Rails 3.1 implements a new feature of Rails that has been in the works for quite some time: the Asset Pipeline. In Rails 3.1, it is the default configuation, and it caught me by surprise this morning.

While working on the Rails 3.1 version of ChiMailMadmin, I noticed that the web-app-theme assets were not getting served.

Instead of the usual “/stylesheets/” path, the path prefix is now “/assets/”. That was unusual, so I knew something was different.

Rails 3.1 Asset Pipeline Overview

First of all, let me discuss the Asset Pipeline, why it came to be and what it is for. For that, a bit of history.

Javascripts and Stylesheets

Rails in its efforts to stick to convention has for quite some time stuck with “/stylesheets/” and “/javascripts/”. I preferred “/s/js/” and “/s/css/”, but I don’t really care what it is, as long as its consistent.

So what was wrong with those paths? It wasn’t so much the paths as much as the way that numerous assets and dependencies would be added. One result might be for an application to have an inordinate amount of script and link tags in the html header.

So efforts were made to bundle these resources into single files, quite successfully, in fact - projects like Jammit and Sprockets made it happen.

Still, despite the bundles, there were still some issues to deal with. For example, many asset resources do not change very often, like the jQuery library, while others, like application specific javascript and css files, change often, especially in development.

Many developers would append a time stamp as a parameter to prevent caching, like so:


That works, sort of, but it has its own set of complications - for instance, not all proxy caches will take note of the parameter.


I like how Rails develops - fix one problem, and in the process, fix another. By resolving some of the bundling and caching issues, Rails developers must have figured there was no reason to limit the additional features to just javascripts and stylesheets - for instance - how about images? Abstracting them as resources provides more flexibility - for instance, setting up a separate host server for serving them.

But wait! That’s not all! By defining images as assets, they can inherit some of the usual Rails helper niceties - such as path helpers.

Check this out:

image_tag "docunext.png"

Nice, huh? Its extra cool that Rails even integrates these concepts into Sass, so the resulting css can vary depending upon the runtime environment.

Pipeline Advantages

From what I’ve seen so far, I’m really going to like the Asset Pipeline of Rails 3.1. Its going to be more flexible and its going to be faster.
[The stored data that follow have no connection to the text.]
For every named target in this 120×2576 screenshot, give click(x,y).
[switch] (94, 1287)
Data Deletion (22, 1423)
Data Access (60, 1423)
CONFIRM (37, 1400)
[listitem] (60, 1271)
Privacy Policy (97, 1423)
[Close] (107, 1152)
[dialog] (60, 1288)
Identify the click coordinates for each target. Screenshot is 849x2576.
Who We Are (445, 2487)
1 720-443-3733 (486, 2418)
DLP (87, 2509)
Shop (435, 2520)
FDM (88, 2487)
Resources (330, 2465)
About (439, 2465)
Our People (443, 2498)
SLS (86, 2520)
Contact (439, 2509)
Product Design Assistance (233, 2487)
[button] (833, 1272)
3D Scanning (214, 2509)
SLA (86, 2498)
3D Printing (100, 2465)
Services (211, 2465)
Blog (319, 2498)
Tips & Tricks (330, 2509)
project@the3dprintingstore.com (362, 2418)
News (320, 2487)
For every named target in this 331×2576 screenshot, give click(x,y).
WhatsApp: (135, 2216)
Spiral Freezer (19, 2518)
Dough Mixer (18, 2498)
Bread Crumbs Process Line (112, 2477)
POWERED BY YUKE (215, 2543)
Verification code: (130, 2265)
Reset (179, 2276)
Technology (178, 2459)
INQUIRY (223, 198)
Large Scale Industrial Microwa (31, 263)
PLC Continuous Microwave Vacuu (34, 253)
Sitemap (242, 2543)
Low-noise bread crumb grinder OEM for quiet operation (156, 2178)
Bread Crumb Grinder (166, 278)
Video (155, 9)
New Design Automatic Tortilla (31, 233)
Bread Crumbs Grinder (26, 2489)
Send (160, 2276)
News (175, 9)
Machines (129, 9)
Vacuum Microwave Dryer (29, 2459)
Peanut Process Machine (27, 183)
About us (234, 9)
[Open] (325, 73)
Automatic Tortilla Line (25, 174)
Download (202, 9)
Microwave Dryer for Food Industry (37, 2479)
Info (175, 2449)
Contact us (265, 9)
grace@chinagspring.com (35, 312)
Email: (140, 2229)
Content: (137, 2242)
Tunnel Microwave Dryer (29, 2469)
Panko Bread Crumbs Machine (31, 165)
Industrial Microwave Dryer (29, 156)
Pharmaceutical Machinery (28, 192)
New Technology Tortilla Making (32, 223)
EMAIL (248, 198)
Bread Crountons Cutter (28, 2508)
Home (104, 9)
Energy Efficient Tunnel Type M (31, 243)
From a development perspective, I expect the asset pipeline to respect file modification times. That means that files that haven’t changed won’t need to be re-bundled, and files that have changed will not be served stale.

On the production side, there is a rake task that can render assets to static files, making them servable about as fast as possible. Here’s one way to precompile assets:

bundle exec rake assets:precompile

And since all this is done through a single pipeline, it is possible to simply rename the resource when the content changes - because as long as all references to it use the Rails helpers, they will update as well.

Another behind the scenes benefit to the pipeline is tighter integration with formatting syntaxes like Sass and Coffeescript.

There are probably going to be some hurdles, though. For example, I just ran into an issue with web-app-theme because it had placed generated resources into the public/stylesheets folder, and Rails couldn’t find them. I had to symlink that folder to the assets directory. After, that it worked fine.

Getting Started with the Rals 3.1 Asset Pipeline

If you create a new app with Rails 3.1, the pipeline is already set up. All done! Yay!

However, if you are upgrading from 3.0 or before, check at least the following items:

  • Assets now go in app/assets/ or vendor/assets (supposedly lib/assets is OK, too, but I couldn’t get it to work).
  • Ensure that config/application.rb has config.assets.enabled = true.
  • Understand the syntax of manifest files.

What is a manifest?

Rails will bundle asset files defined in a manifest file. Here’s the default application.css that appears in a fresh app/assets/stylesheets/ folder;

1 /*
2  * This is a manifest file that'll automatically include all the stylesheets available in this directory
3  * and any sub-directories. You're free to add application-wide styles to this file and they'll appear at
4  * the top of the compiled file, but it's generally better to create a new file per style scope.
5  *= require_self
6  *= require_tree .
7 */

I’m not sure how I feel about manifest file formats, but its of little controversy for me. The bottom line is that its getting worked on, and that is what is important to me.

Side note: Interestingly enough, I find Rails asset manifest files subtly similar to Puppet manifest files.

Additional Thoughts

  • I’d really like to have the ability to serve static content files as assets, including content using Markdown syntax (and might as well support Textile and the rest, too).
  • Inasmuch, it would be great to be able to link to them in the way that images can now be linked to.
  • It would be really sweet if static content files could access some really basic helpers, too. For example, paths to other static content. The main advantage would be the ability to abstract out the mount point.